• GIVEN PROBLEM: Write the next passage of the news excerpt on Masters' shifting positions in the Arizona Senate race, beginning right after its final sentence.
── EXCERPT TO READ
A recent Courier Newsroom/Data for Progress poll of likely voters in Arizona found that 45% of Arizona voters would immediately rule out voting for a candidate who supported banning abortion in Arizona, while 19% would reconsider their vote.
Attempting to Pivot
Masters’ pivot on abortion rights isn’t the first time he’s tried to moderate his stances since becoming the Republican nominee for Senate. Prior to the Aug. 2 primary, Masters embraced the idea of privatizing social security.
“Maybe we should privatize social security, private retirement accounts,” Masters said during a primary debate. Such a move that could put benefits at risk and leave the economic security of more than 1 million Arizonans’ to the whims of the stock market.
After he won, however, he reversed himself and told the Arizona Republic that he doesn’t want to privatize Social Security.
Masters’ flip-flops come as polling has shown him trailing Kelly by an average of eight points. It remains to be seen if Masters—whose hardline positions on issues like immigration, controversial statements about Black people, and embrace of the racist “great replacement theory” that earned him an endorsement from a literal neo-Nazi—will walk back these stances or others that are unpopular.
────
── RECORDS PROVIDED
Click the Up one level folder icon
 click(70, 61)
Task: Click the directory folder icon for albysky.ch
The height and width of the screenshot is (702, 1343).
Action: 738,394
────
── RECORDS PROVIDED
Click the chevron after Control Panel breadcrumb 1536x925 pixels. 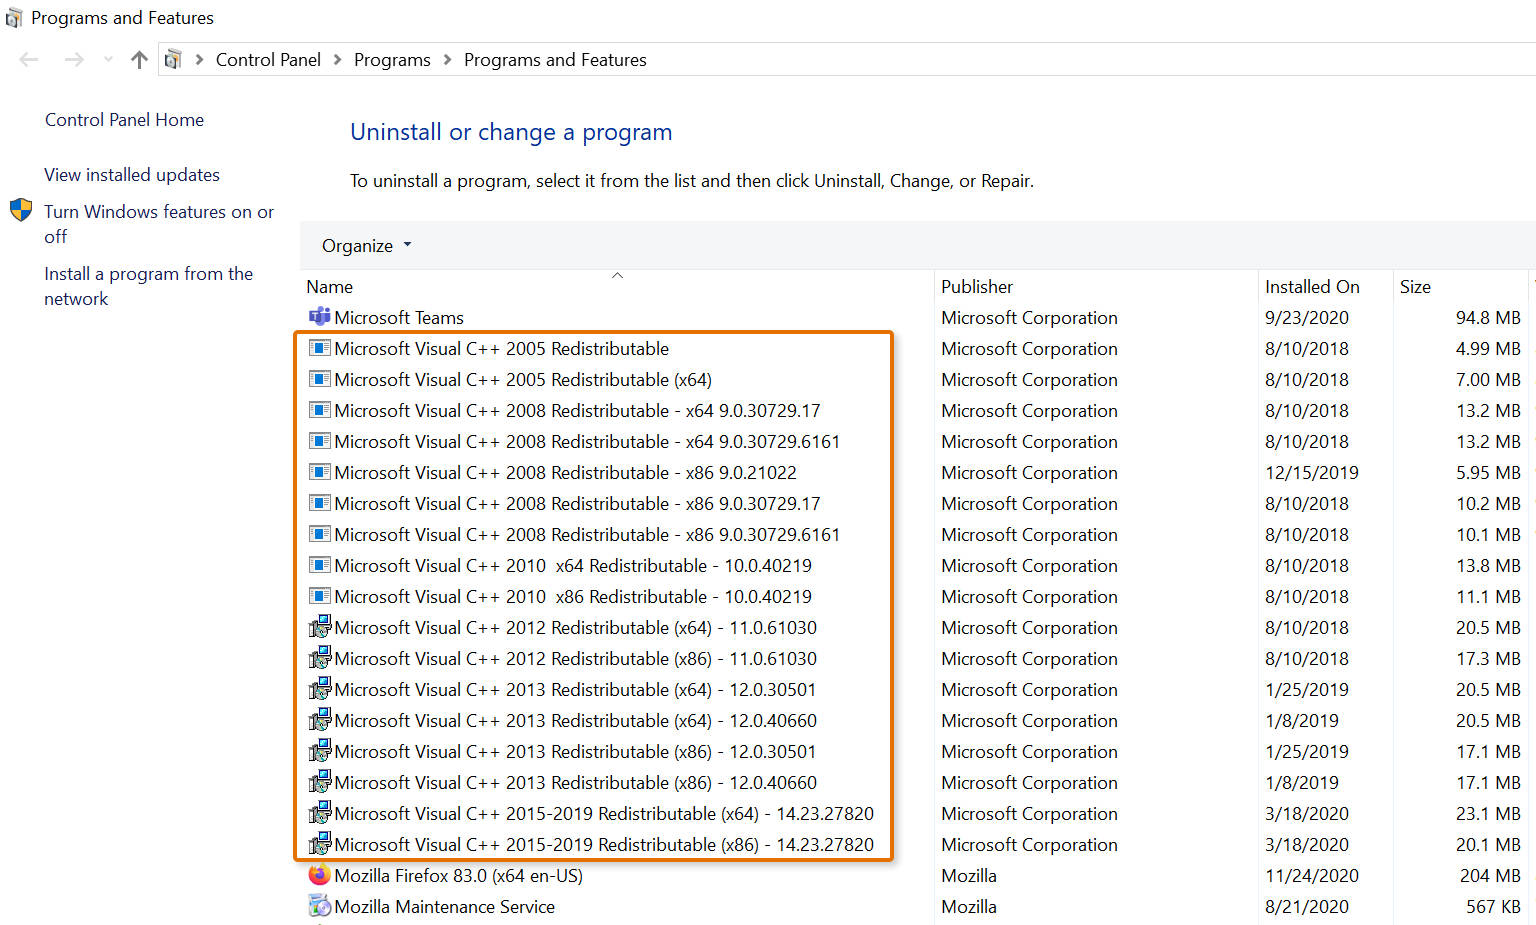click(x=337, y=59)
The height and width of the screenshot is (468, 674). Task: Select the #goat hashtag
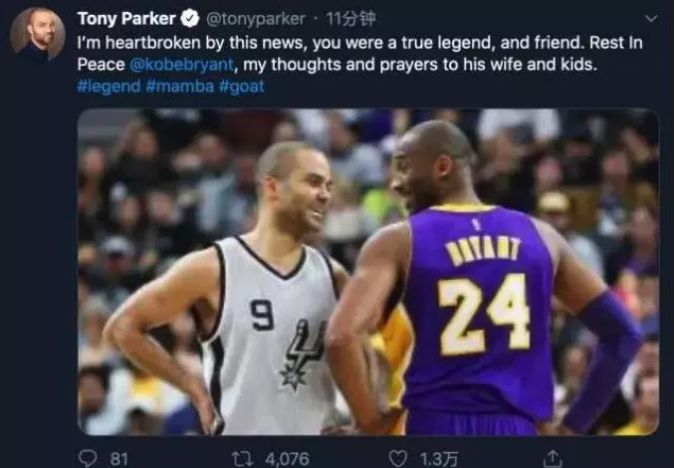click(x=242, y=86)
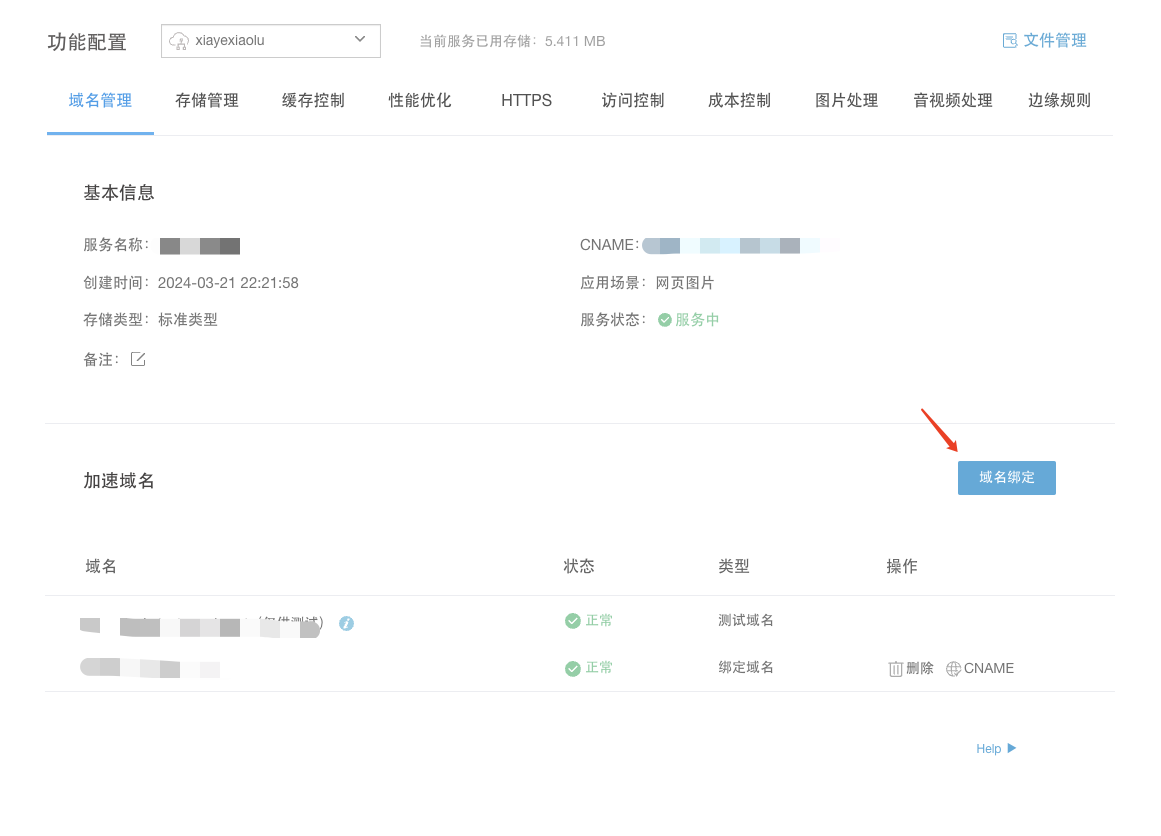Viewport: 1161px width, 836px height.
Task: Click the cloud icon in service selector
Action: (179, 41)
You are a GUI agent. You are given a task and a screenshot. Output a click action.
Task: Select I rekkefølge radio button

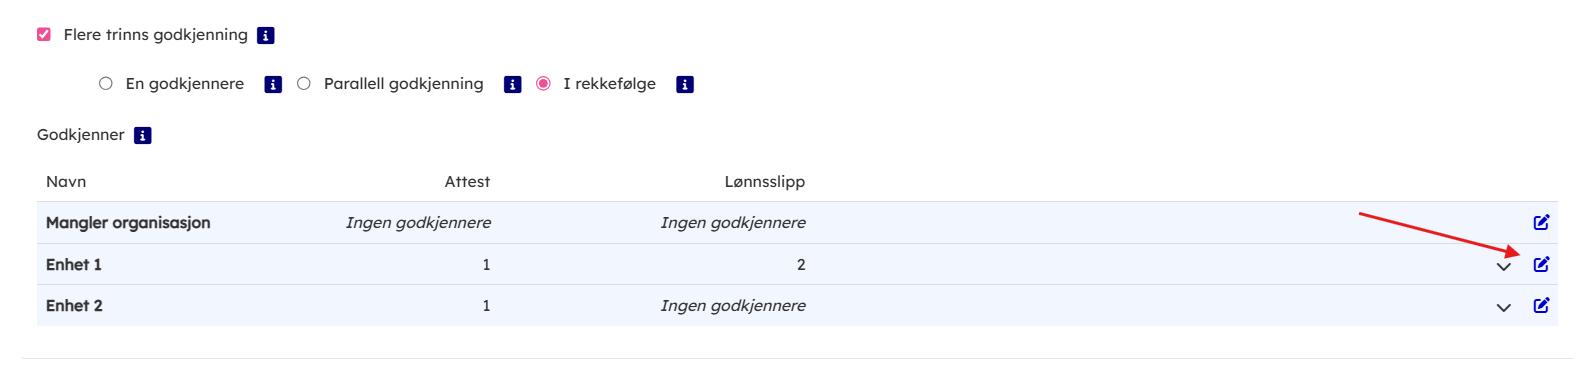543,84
────
• WRITTEN ANSWER:
Will Masters Cling to the Big Lie?
It’s also unclear whether Masters will rebuke his own extreme and reckless claims about American elections and voting rights.
Masters—who has received the vast majority of his campaign funds from a billionaire who once wrote that he “no longer believe[s] that freedom and democracy are compatible”—has repeatedly spread false claims that former President Donald Trump won the 2020 election, lied about widespread voter fraud, and embraced the conspiracy theory that the deadly attack on the US Capitol on Jan. 6 might be a false flag operation set up by the FBI.
For now, Masters appears to be standing by those claims. Check back with us in two weeks, though.